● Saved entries
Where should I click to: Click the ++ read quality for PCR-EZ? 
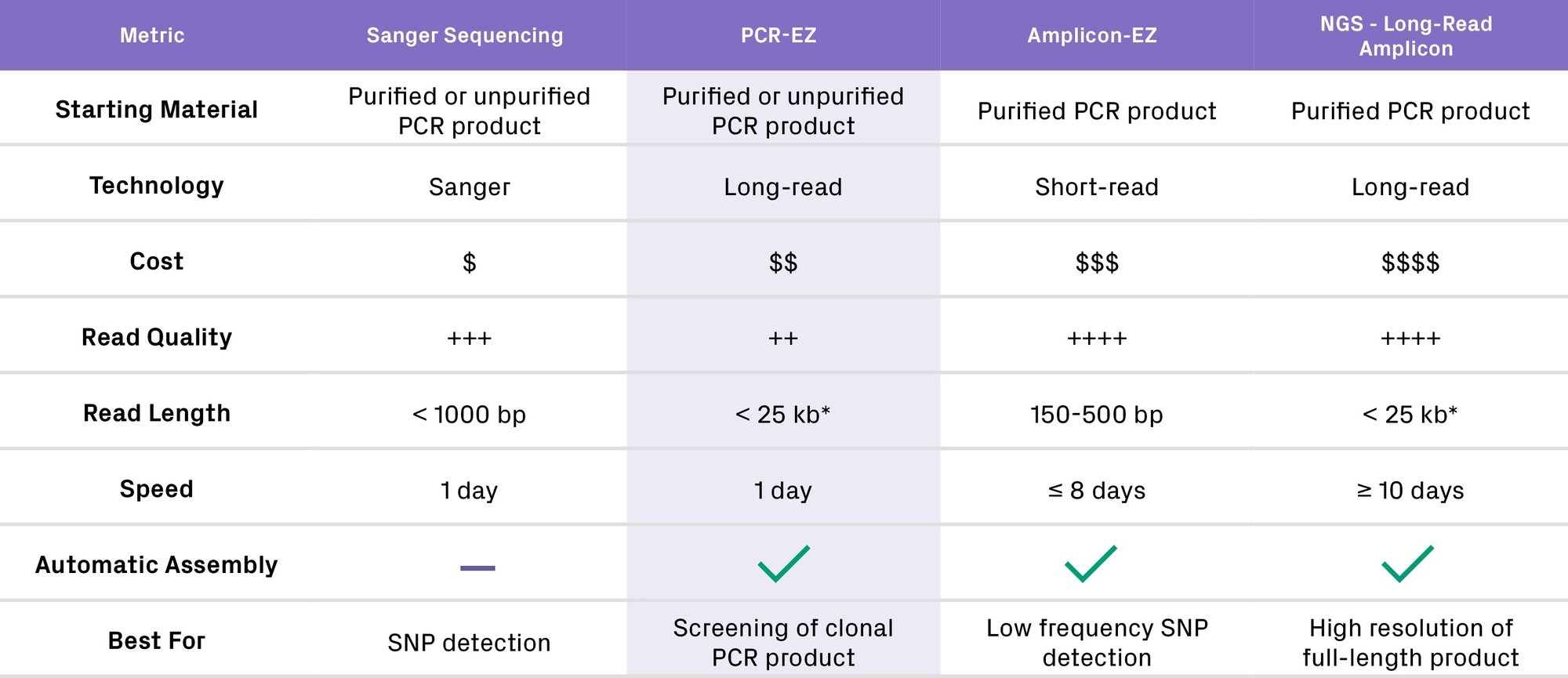[x=783, y=338]
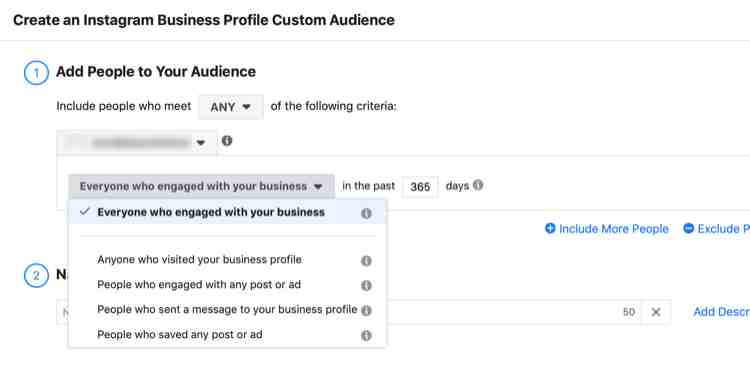The image size is (750, 392).
Task: Click the info icon after days
Action: click(478, 185)
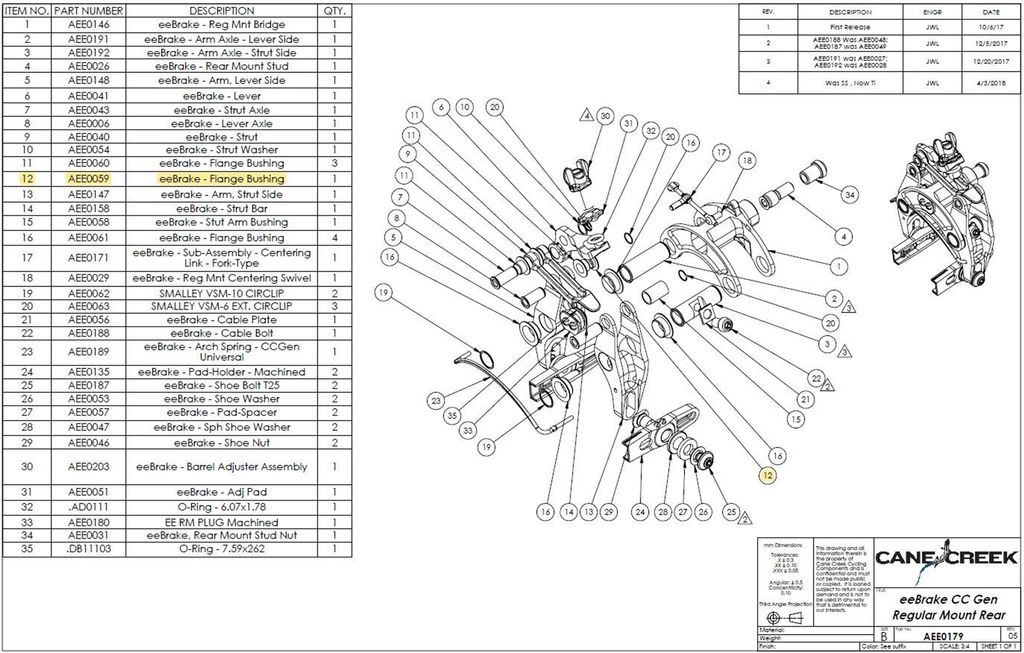Select the First Release revision row
Screen dimensions: 1024x653
pyautogui.click(x=879, y=27)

● PROBLEM TO SOLVE
Text only, no pictures: copy every entry exactly.

● SOLUTION FOR THIS EXERCISE
Where should I click to: Click the ++ read quality for PCR-EZ? 
[x=783, y=338]
The image size is (750, 392).
Task: Click the info icon after days
Action: click(478, 185)
Select the First Release revision row
Screen dimensions: 1024x653
pyautogui.click(x=879, y=27)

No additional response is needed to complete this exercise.